INTRODUÇÃOO ciclo menstrual é dividido em três fases. A fase folicular inicia-se pelo sangramento menstrual e dura em média 15 dias. A fase ovulatória dura cerca de três dias e culmina na ovulação, ou seja, liberação do óvulo. A terceira fase é a fase lútea que dura cerca de treze dias e termina com o início da menstruação, quando o ciclo inicia-se novamente.
Com a ovulação, os níveis de progesterona começam a subir. Os estrogênios diminuem sua concentração, assim como os níveis de LH/FSH (hormônio luteinizante/folículo-estimulante), na fase ovulatória. Na fase lútea, a concentração de progesterona atinge seu máximo, enquanto decaem os níveis de LH/FSH. O progesterona, em grande quantidade, pode acentuar a reabsorção de sódio, cloretos e água. O ciclo termina quando os níveis de progesterona e LH/FSH atingem seu mínimo, e então, inicia-se novamente.1
As alterações hormonais ocorridas em pouco espaço de tempo, promovem modificações em todo o organismo da mulher, com manifestações físicas e emocionais muitas vezes evidentes. Em estudo prévio2 observou-se diminuição na freqüência fundamental da voz, em mulheres durante o período pré-menstrual.
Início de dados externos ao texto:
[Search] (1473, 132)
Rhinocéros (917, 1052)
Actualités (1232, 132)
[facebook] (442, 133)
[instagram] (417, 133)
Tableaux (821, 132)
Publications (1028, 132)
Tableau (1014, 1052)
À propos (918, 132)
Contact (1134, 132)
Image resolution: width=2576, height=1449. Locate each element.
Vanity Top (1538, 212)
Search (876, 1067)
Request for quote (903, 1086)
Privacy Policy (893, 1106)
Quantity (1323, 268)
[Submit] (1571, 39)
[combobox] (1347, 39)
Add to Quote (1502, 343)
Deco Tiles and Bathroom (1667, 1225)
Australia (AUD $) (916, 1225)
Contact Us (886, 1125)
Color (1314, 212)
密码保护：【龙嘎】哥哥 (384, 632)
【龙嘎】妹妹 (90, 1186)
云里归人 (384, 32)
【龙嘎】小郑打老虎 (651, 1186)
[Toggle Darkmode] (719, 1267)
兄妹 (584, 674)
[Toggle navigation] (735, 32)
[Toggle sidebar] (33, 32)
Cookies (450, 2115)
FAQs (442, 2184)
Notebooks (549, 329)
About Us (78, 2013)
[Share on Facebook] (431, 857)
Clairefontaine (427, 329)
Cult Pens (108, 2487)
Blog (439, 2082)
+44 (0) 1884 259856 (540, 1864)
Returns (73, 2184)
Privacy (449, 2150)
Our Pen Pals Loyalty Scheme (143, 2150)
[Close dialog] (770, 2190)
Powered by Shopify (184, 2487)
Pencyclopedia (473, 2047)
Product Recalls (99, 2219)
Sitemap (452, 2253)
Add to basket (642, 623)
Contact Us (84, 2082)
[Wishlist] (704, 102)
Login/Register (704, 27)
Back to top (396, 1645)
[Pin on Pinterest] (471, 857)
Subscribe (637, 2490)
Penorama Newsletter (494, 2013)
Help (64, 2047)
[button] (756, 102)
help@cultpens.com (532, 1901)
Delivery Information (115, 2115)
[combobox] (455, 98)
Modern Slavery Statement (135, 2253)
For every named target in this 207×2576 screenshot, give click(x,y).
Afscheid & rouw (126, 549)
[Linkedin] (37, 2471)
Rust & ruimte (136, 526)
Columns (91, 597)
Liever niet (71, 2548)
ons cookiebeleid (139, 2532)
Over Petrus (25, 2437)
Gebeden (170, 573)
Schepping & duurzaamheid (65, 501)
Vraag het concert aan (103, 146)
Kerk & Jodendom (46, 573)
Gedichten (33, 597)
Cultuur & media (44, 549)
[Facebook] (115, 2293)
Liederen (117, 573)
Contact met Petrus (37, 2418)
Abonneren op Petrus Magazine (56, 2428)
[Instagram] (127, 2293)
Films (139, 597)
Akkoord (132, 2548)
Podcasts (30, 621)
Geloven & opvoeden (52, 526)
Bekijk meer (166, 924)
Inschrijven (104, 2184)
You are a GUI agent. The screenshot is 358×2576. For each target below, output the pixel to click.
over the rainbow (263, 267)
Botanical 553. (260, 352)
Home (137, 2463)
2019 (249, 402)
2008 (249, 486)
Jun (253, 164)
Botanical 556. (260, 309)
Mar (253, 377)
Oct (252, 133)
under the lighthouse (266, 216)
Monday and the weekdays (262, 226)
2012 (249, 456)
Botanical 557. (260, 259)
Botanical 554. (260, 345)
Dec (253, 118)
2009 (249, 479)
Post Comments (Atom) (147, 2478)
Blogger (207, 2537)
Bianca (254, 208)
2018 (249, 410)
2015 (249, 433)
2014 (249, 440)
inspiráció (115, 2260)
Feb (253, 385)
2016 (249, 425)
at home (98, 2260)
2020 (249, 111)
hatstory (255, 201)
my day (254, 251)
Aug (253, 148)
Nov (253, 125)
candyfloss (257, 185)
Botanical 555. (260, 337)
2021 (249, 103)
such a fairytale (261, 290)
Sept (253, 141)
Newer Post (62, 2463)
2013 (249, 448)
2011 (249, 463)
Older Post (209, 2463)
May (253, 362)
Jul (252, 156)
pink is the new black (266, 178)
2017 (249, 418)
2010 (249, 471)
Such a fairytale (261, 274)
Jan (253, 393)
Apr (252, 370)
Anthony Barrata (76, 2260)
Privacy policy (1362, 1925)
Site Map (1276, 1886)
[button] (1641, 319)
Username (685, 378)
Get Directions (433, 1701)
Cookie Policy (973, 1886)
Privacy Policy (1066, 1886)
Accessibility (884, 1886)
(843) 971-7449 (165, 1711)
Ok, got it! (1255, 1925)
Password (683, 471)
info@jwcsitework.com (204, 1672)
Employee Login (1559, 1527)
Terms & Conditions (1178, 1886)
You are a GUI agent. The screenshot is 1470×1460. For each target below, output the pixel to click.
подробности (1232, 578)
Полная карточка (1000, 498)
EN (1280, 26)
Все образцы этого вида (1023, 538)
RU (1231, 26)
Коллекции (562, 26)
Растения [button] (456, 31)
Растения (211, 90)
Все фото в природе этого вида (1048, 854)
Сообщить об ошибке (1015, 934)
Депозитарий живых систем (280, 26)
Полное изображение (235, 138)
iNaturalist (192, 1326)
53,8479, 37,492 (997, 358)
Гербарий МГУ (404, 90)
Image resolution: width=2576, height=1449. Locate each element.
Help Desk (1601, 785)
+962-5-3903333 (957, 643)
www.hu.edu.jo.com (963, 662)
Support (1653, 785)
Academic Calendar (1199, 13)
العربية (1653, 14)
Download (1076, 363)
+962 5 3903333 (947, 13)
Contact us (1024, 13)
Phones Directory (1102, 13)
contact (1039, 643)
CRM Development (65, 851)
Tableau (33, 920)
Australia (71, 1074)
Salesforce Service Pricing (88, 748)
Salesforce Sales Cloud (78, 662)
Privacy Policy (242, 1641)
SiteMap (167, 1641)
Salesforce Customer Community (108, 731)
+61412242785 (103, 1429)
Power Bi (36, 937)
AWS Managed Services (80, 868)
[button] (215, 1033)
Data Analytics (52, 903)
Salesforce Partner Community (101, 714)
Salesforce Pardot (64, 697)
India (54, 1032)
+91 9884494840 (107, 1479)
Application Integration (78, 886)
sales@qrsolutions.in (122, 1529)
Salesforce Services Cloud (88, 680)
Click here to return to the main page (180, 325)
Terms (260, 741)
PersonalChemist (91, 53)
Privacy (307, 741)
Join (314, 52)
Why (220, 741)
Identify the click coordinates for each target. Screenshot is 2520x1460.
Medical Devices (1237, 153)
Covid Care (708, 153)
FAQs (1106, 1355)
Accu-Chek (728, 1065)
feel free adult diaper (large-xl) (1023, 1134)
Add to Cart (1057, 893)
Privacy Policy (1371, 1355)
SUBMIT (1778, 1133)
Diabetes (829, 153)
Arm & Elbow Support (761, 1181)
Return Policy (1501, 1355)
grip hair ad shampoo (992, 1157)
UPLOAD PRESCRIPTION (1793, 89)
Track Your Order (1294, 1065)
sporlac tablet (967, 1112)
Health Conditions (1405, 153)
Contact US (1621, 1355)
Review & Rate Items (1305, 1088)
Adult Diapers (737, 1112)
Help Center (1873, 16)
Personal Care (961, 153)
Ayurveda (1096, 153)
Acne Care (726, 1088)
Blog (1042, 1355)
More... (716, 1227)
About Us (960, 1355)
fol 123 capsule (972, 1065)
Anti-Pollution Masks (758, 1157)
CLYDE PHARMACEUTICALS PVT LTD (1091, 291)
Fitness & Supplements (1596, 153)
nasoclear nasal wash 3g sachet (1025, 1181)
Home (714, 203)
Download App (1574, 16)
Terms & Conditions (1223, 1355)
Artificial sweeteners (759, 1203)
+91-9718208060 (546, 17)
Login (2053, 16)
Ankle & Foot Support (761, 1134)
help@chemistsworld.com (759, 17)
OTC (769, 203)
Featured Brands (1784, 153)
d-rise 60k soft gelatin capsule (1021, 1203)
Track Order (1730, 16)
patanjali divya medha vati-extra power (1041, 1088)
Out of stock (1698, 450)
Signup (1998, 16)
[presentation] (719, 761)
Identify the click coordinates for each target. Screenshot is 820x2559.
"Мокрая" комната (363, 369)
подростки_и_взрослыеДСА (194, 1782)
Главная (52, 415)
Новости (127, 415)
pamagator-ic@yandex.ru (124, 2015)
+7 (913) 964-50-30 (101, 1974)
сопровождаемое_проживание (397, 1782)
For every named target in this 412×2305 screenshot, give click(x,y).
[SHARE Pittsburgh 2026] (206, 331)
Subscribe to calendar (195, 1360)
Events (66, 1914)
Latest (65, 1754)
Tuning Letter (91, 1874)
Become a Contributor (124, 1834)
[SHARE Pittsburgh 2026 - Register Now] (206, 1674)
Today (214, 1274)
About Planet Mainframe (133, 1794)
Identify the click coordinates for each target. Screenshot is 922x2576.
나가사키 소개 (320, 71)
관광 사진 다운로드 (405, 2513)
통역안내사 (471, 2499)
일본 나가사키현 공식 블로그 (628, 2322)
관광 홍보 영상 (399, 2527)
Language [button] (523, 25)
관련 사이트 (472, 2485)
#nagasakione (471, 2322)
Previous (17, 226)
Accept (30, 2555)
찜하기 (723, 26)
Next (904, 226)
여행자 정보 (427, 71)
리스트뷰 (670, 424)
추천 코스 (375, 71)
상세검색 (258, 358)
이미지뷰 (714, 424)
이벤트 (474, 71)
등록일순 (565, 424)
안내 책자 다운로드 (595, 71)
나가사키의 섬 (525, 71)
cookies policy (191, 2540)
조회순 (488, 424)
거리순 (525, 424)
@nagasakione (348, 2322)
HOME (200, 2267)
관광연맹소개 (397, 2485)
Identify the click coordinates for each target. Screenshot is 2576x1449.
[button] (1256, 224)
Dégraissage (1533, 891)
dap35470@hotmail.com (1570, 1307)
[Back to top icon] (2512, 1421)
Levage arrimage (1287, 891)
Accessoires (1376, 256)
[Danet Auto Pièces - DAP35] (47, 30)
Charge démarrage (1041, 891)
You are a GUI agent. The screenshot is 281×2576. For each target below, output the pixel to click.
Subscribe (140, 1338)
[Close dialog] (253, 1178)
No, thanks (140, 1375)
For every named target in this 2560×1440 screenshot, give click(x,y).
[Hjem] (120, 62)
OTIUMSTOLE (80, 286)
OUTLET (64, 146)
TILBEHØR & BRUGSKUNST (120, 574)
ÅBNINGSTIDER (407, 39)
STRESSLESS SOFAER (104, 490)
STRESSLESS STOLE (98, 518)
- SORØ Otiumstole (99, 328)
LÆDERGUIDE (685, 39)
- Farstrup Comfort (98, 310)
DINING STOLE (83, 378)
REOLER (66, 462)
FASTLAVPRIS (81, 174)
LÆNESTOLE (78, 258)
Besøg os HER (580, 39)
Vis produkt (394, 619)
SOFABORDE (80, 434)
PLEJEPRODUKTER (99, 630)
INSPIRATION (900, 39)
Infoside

Esse período corresponde ao fim da fase lútea, com queda nos níveis de progesterona e LH/FSH. A homeostase e manutenção bioquímica dos fluidos da orelha interna são primordiais para o equilíbrio e funcionamento da audição3. As mudanças no processo de absorção e reabsorção de sódio e água, que ocorre durante o ciclo menstrual podem influenciar o funcionamento dessa porção do sistema auditivo periférico, pois geram um desequilíbrio na homeostase gerando sintomas auditivos e labirínticos.3
Estudos vêm testando a hipótese de que a concentração de estrogênio no organismo feminino altera a assimetria funcional hemisférica4-6. A dominância da orelha direita em tarefas auditivas verbais revela, indiretamente, a dominância hemisférica à esquerda para tais estímulos. Quando testada durante as fases do período menstrual, a vantagem da orelha direita decresce no período pré-menstrual em relação ao período pós-menstrual6.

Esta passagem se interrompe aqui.